You talked a lot about the audit process, which is to me it is more after the fact, but I was trying to understand, is there something we can do to prevent the bias to creep in the first place? So to that end, I was looking at the data, the three types of bias in taking data, bias in the data. As an example, we all know that correlation is not causality, so we, but humans are very good at judging, jumping into causality when you see a correlation. Whereas I believe machine algorithms are pretty good at parsing out causality from correlation. So my question is, if I take gender as an example for adverse risk versus gender as a parameter, why would the machine these algorithms jump into that conclusion in the first place with gender associating or making it as a cause for an adverse risk? I'm just trying to understand what do you do to prevent that? If a machine is doing that, what do you do to prevent that? Do you mask the gender altogether in that data set? What do you really do? So the two parts to my question, why would machine algorithms learning algorithms jump into those wrong causality conclusions? Part two is if you see the algorithm doing that, what do you do? Do you mask it or what do you do?

Robert Clark (33:19):

Right? And I can take it, and Doug, you can jump in as well on the first part where the AI may make a wrong determination based on gender. In those cases, a lot of times what we've seen is it's characteristics. So let's say that the spending characteristics or the behavior of a woman versus a man when it comes to purchasing insurance, whether they do payment plans or don't do payment plans, whether they do and all these different characteristics when they come in, sometimes it's even cultural where it may be taking these determinations and making a determination. It has nothing to do with the gender itself, but the characteristics that make up a behavior by that gender that could infer the engine to give you a result that's gender bias. Does that make sense? Yeah. And then to get away from that is the hard part, which is how do you determine what those characteristics were that led it to that determination to then take whether it's spending habits or whether it's the type of limits or type of deductibles that are chosen by one gender versus the other.

(34:30)

So in determining that, that's a difficult piece. And so that's really where you start going in and digging into your algorithm and saying, okay, well what were all the pieces that made up the decision on this? And saying, okay, here tend to be this set of data where it's biased, what's common in that data. And that's where you can a lot of times find some of the attributes. And sometimes just taking one or two of those attributes out is enough to then get rid of that bias because it's not that combined with other characteristics makes up the bias, if that makes sense.

Doug Benalan (35:02):

And there is no definite proactive measures at all, right? There's both proactive and reactive. So when I say proactive, you should be engaging your resources, having the checklist and all the basic stuff, understanding your use case, that's a proactive step.
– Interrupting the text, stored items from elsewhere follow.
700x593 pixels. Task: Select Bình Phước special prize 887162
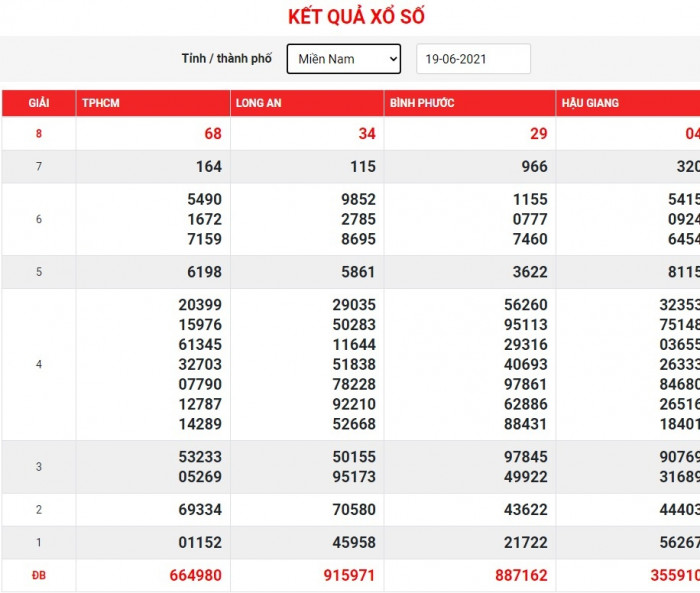(517, 576)
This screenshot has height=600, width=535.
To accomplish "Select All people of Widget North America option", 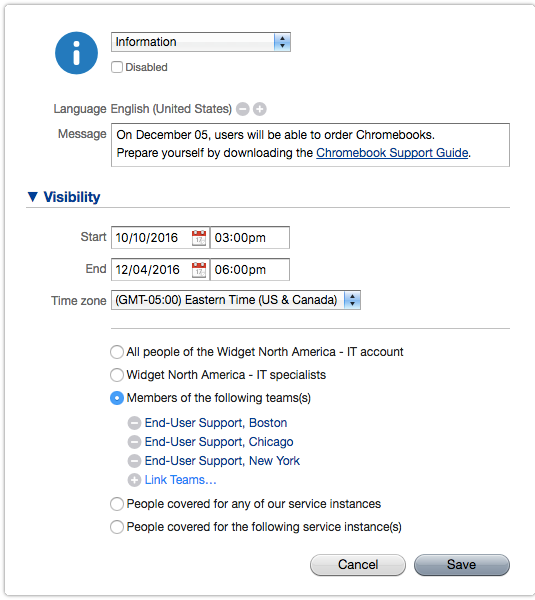I will point(117,352).
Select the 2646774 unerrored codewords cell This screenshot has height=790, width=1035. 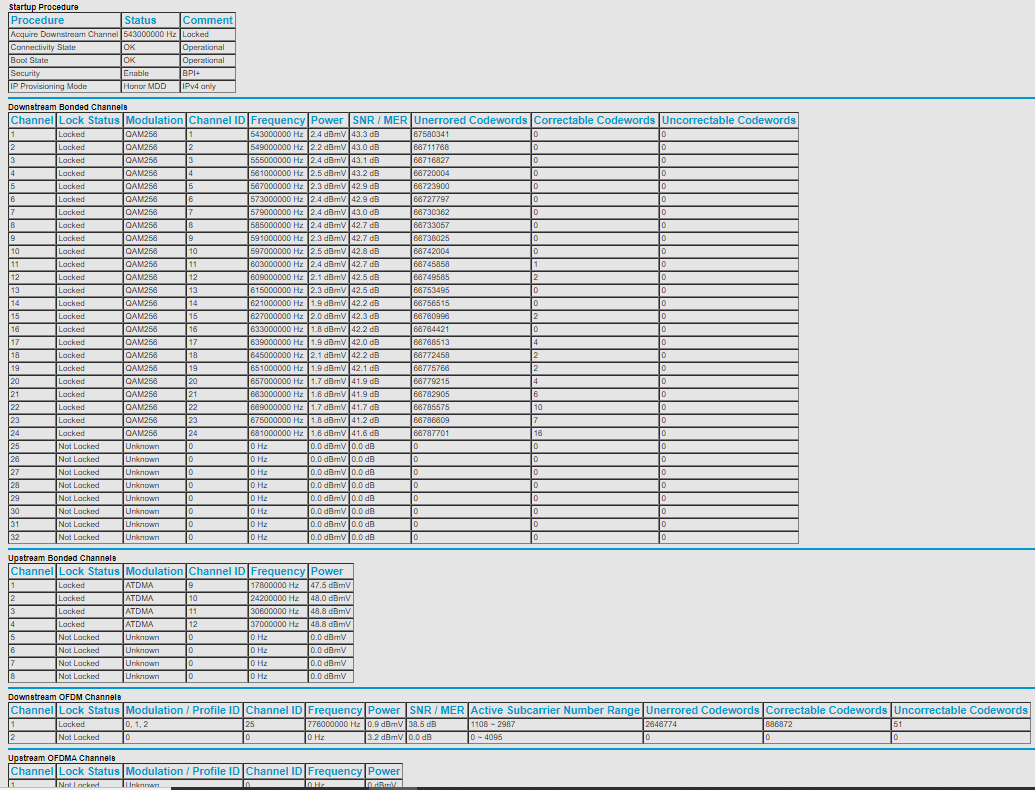[x=702, y=724]
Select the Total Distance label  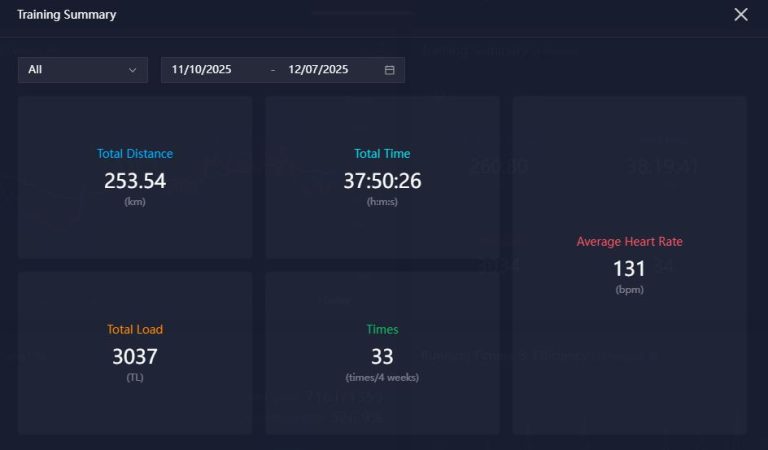click(x=135, y=154)
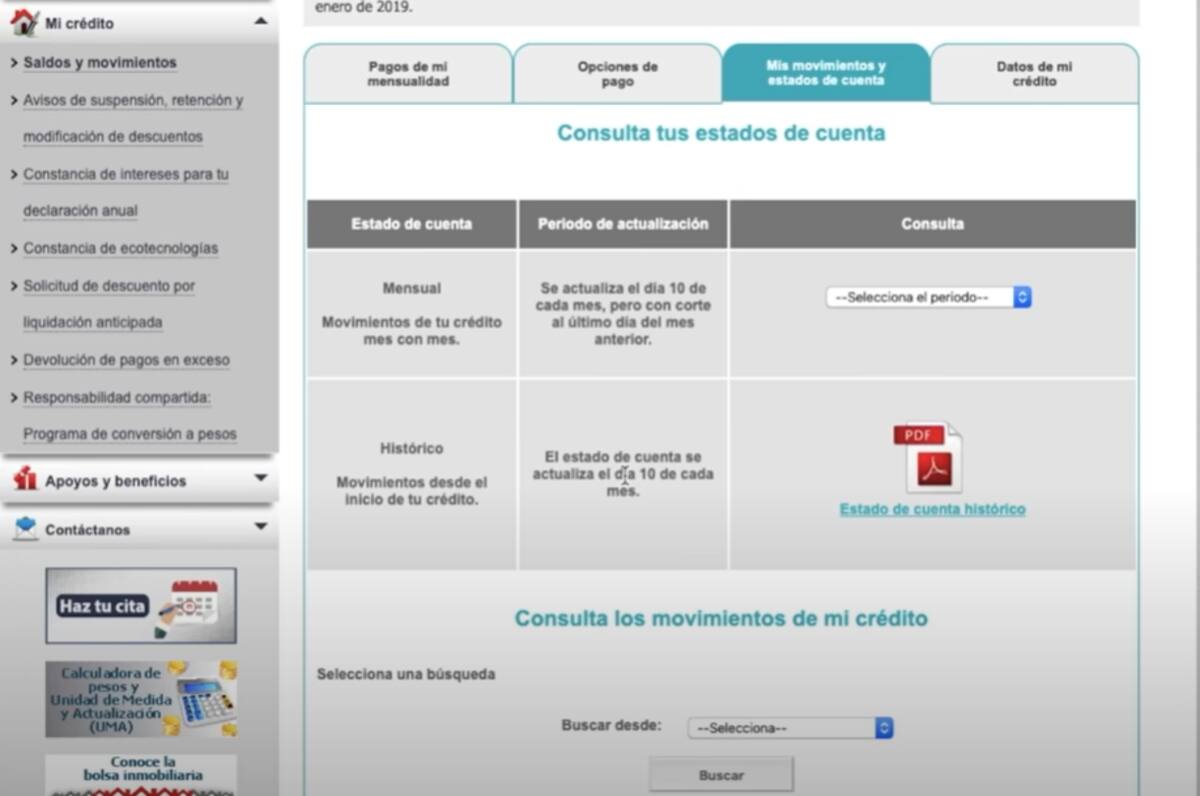Click the Apoyos y beneficios gift icon
Screen dimensions: 1200x796
pyautogui.click(x=25, y=480)
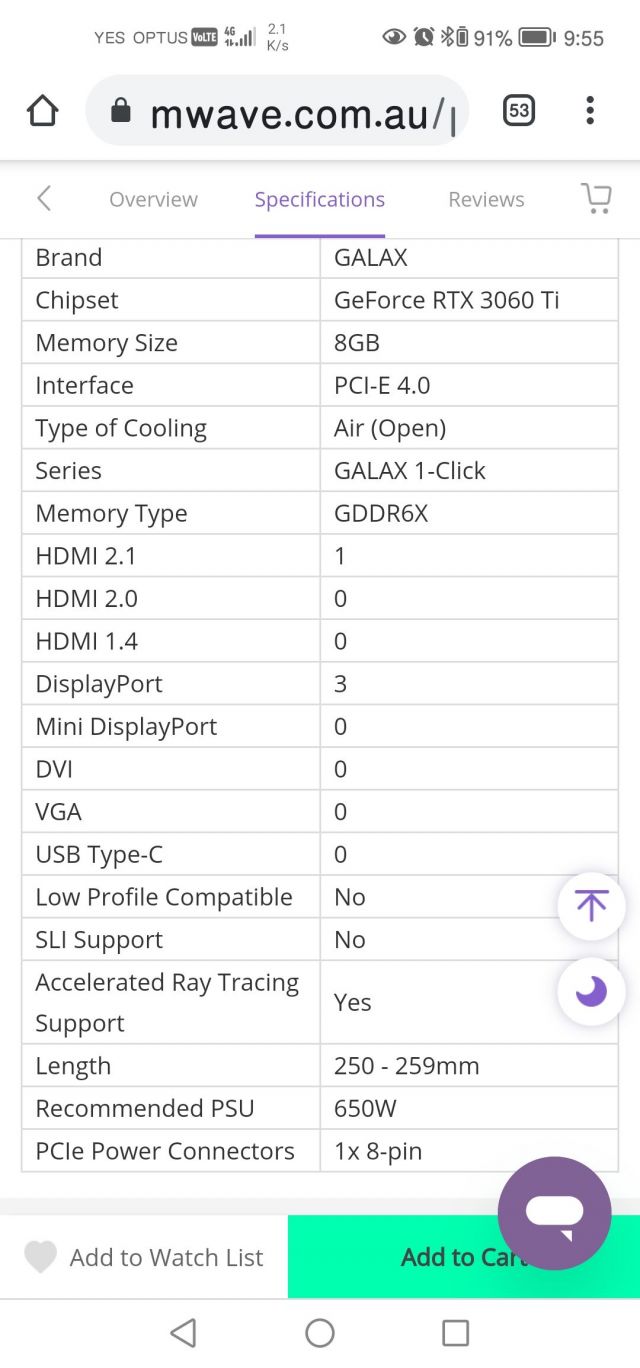The image size is (640, 1368).
Task: Open the shopping cart icon
Action: (596, 198)
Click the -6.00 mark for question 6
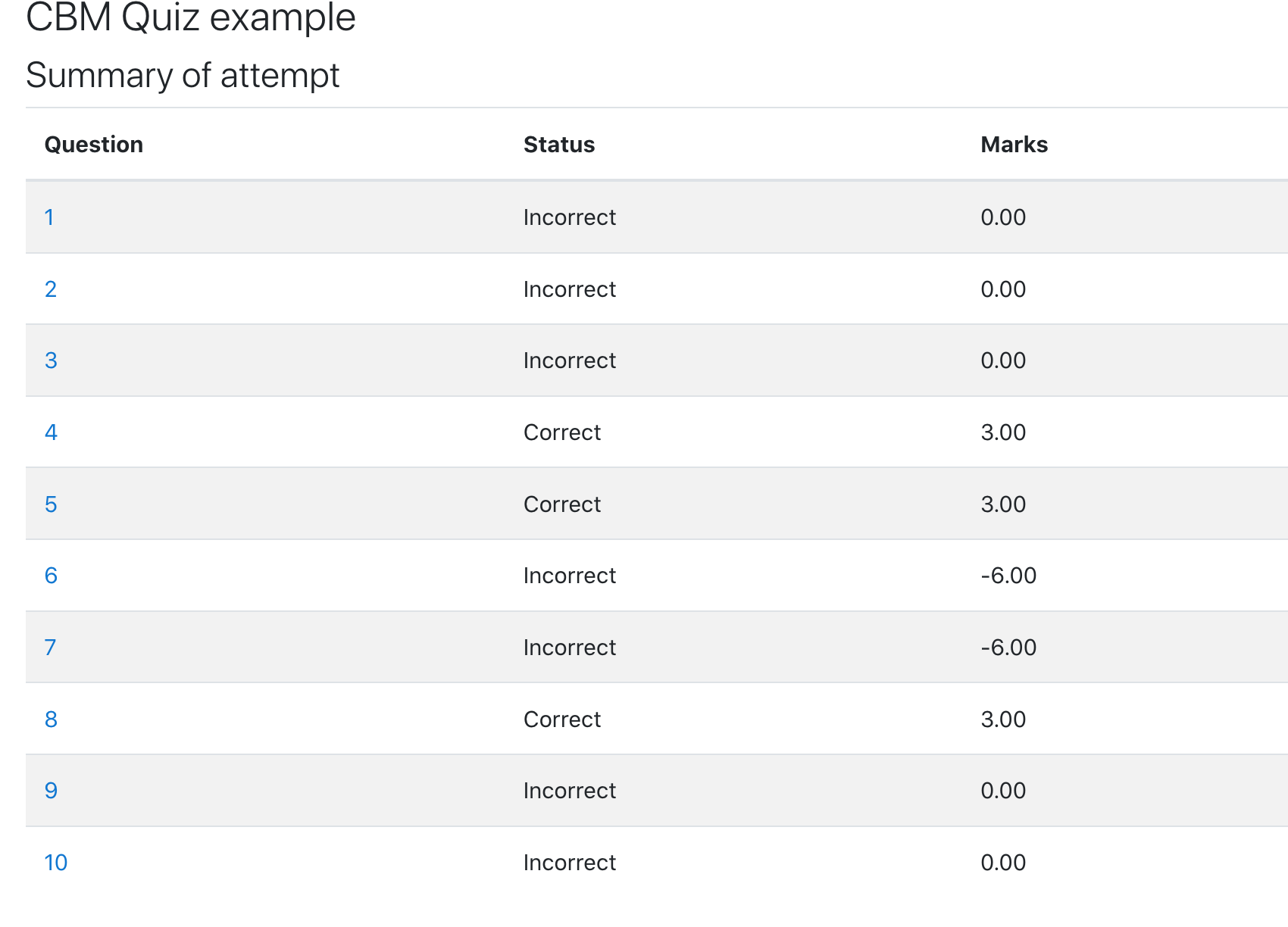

But again, there's a reactive part of auditing and testing and fairness test so many things.

Robert Clark (35:20):

Well, and I would say that a proactive step would be taking your existing book of business and running it through your algorithm and having your AI make the recommendations and then doing your audit on that before you've even unleashed it on new prospects or that way you can check right away before actually released it into the wild that it's not an inherent bias in it. All right, thank you everyone.